Despite signs that a deal between Democrats and Republicans may be on the cards, tax cuts passed a few years ago may still be about to be reversed. The uncertainty is debilitating investors and firms, and for good reason. The top rate of federal income tax would go up from 35 per cent to 39.6 per cent on New Years’ Day; this wouldn’t raise much but would hit the decision-makers who will determine whether or not the US bounces back next year. There would also be tax hikes lower down the income scale.

The plan is also for a one third increase (from 15 per cent to 20 per cent) in the top capital gains tax rate; the top federal estate tax rate would jump from 0 per cent to 55 per cent; and the top dividend tax would jump from 15 per cent to 39.6 per cent, an increase of 164 per cent (the tax is slated to rise again to 43.4 per cent by 2013).

All of this would be a disaster for investors and entrepreneurs (and hence job-creation): higher capital gains taxes would slash post-tax returns, cutting expected gains from the stock market, the creation of new firms and other investments. This would reduce the demand for equities and discourage the creation of new companies. An increase in the tax on dividends would also depress the value of US equities: shares are valued as the discounted net present value of future cash flows, namely dividends and share buy-backs, both of which will be cut post-tax. Thus expect the stock market to take a hit.

America faces a crippling budget deficit and an exploding national debt; unless it acts, it too will end up facing a sovereign debt catastrophe. Yet even if all the tax cuts were extended, revenues would gradually recover over the next couple of years to exceed their historical average of 18 per cent of GDP. But federal expenditure is predicted to jump from its historical average of 20 per cent of GDP to 26 per cent by the end of this decade. The government is suffering from a temporary revenue problem – but a long-term, structural over-spending problem caused primarily by middle-class entitlements. It should tackle the latter, not the former.

The Heritage Foundation has used the IHS Global Insight model to work out what would happen if taxes were hiked next month. GDP would grow at a much slower rate; the US economy would be $145bn smaller than it would otherwise be by 2018. Around 693,000 fewer jobs would be created.
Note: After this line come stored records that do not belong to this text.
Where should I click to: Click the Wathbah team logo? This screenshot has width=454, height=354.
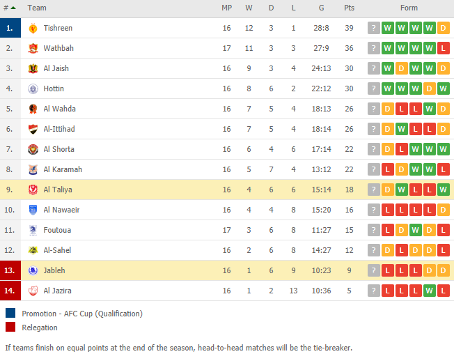click(33, 48)
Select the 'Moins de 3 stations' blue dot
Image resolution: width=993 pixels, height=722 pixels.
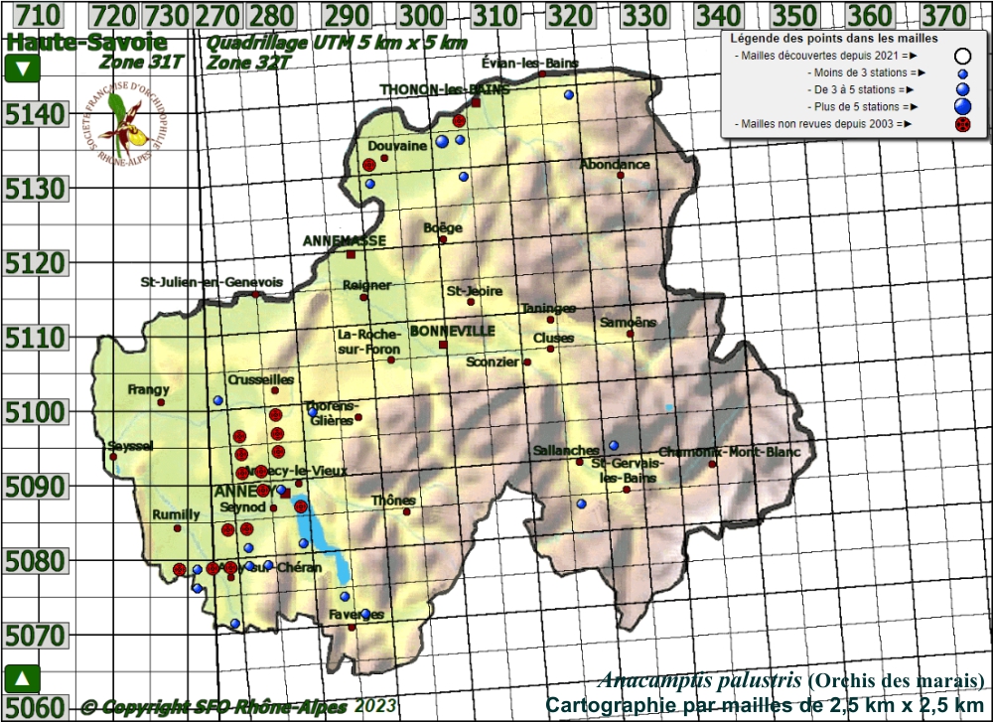pyautogui.click(x=962, y=72)
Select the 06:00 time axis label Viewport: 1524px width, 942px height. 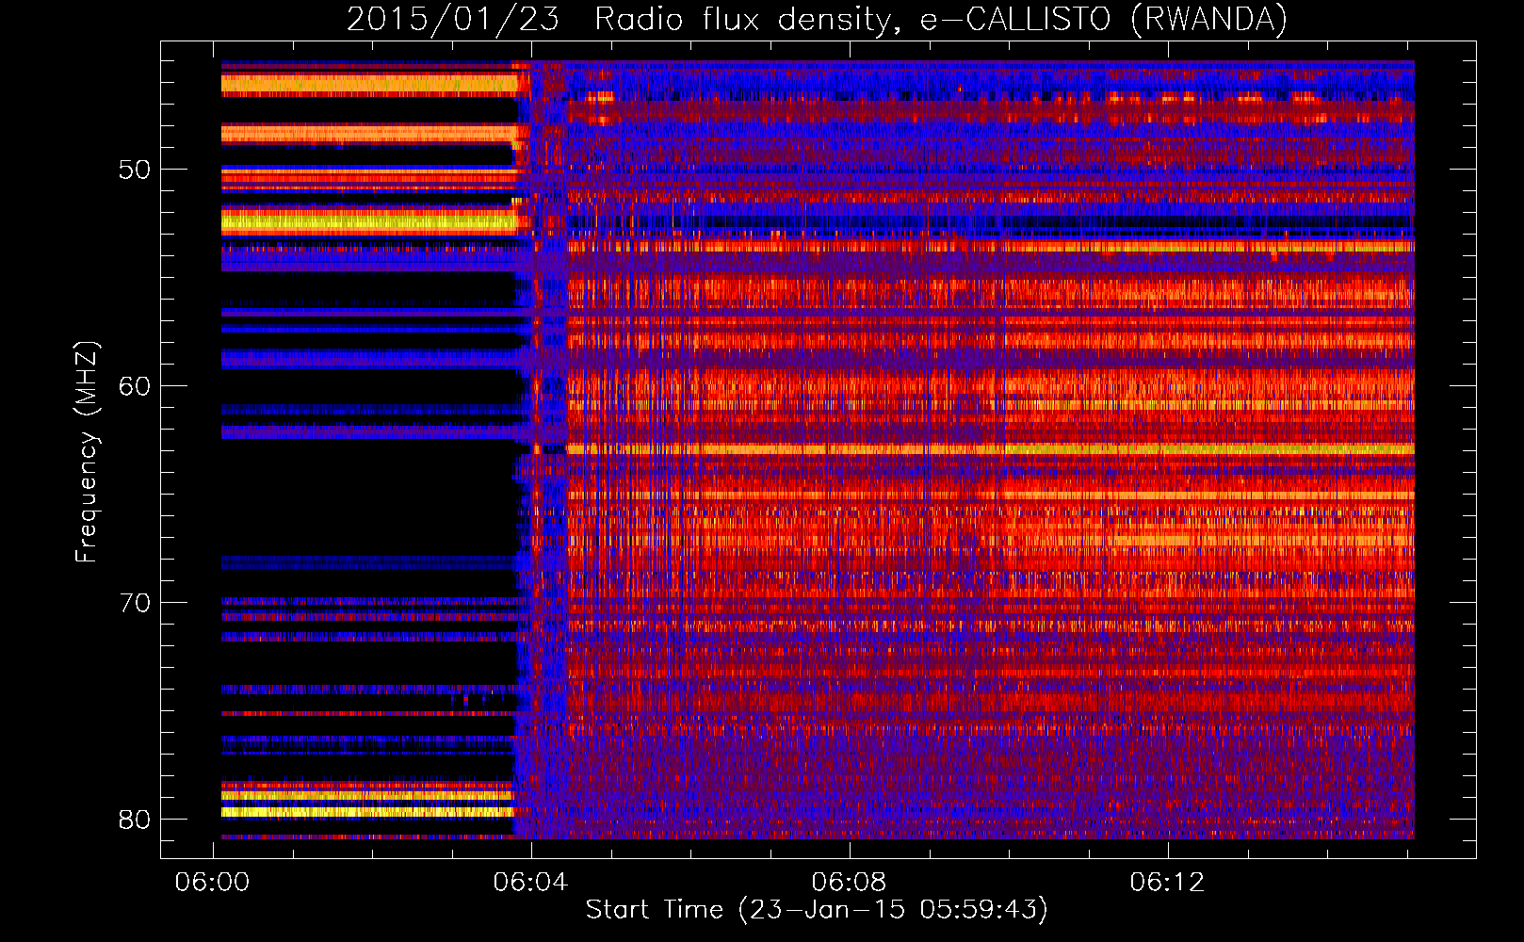[213, 882]
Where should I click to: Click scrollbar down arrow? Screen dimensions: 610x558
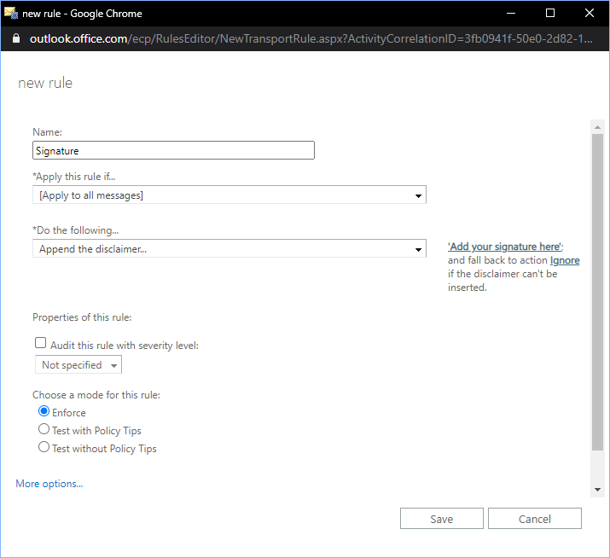[x=596, y=490]
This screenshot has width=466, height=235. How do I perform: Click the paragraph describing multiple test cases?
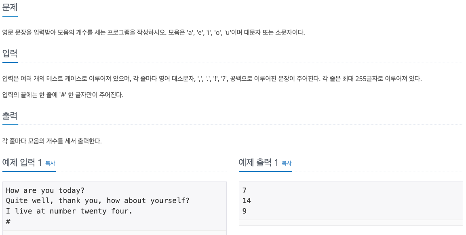211,79
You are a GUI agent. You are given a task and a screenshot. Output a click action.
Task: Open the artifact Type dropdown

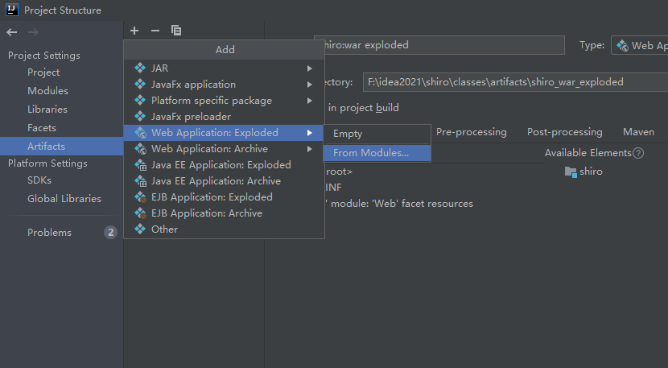coord(640,45)
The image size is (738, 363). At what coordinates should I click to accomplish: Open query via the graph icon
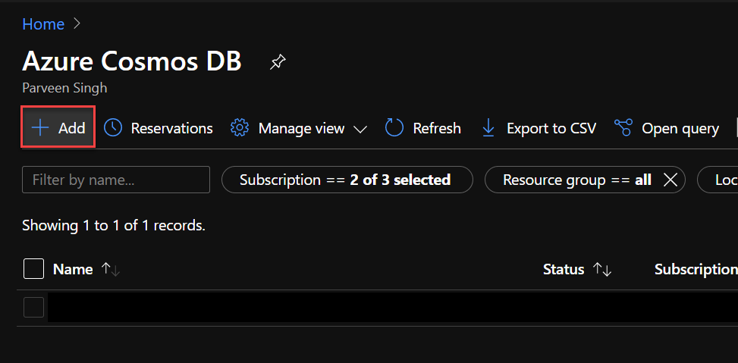pos(623,128)
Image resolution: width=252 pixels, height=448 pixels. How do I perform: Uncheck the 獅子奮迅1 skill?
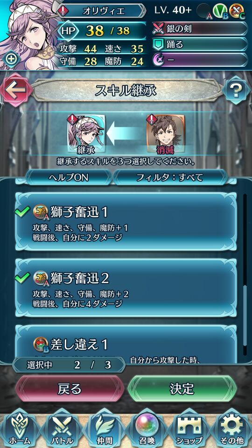tap(126, 221)
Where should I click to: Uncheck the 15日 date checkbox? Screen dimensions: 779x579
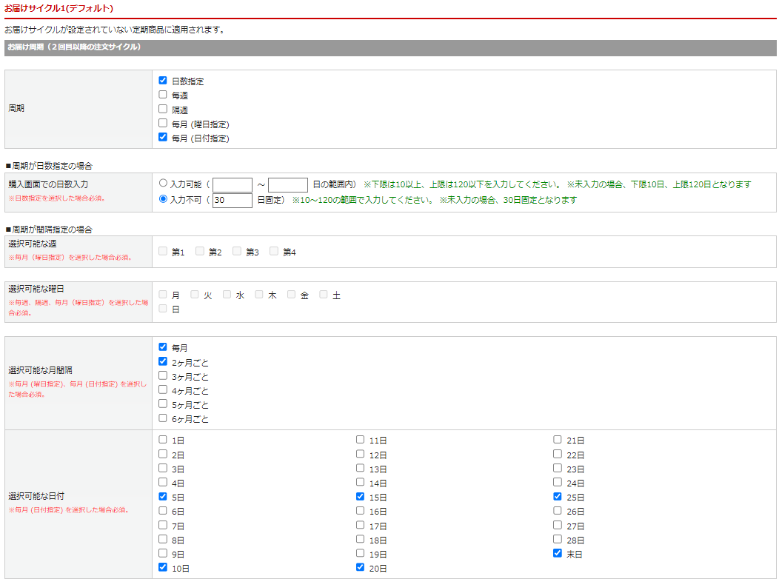360,496
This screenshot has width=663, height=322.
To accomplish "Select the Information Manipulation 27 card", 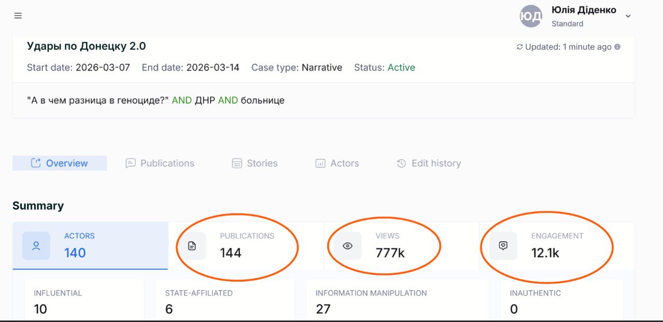I will (397, 301).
To this should be added the fact that the extreme uncertainty facing US investors and firms right now is preventing a real recovery. It is not just the possibility of huge tax hikes. As Donald J Boudreaux of George Mason University points out, the hyper-frantic Fed, fears about the dollar and anxiety over what Obamacare and Dodd-Frank will actually mean are all contributing to the malaise.

Unless America finds the courage to tackle its out of control entitlements culture and increasingly bloated and wasteful government, it too will condemn itself to a future of ever higher taxes, weaker growth and generalised decline. Investors have been warned.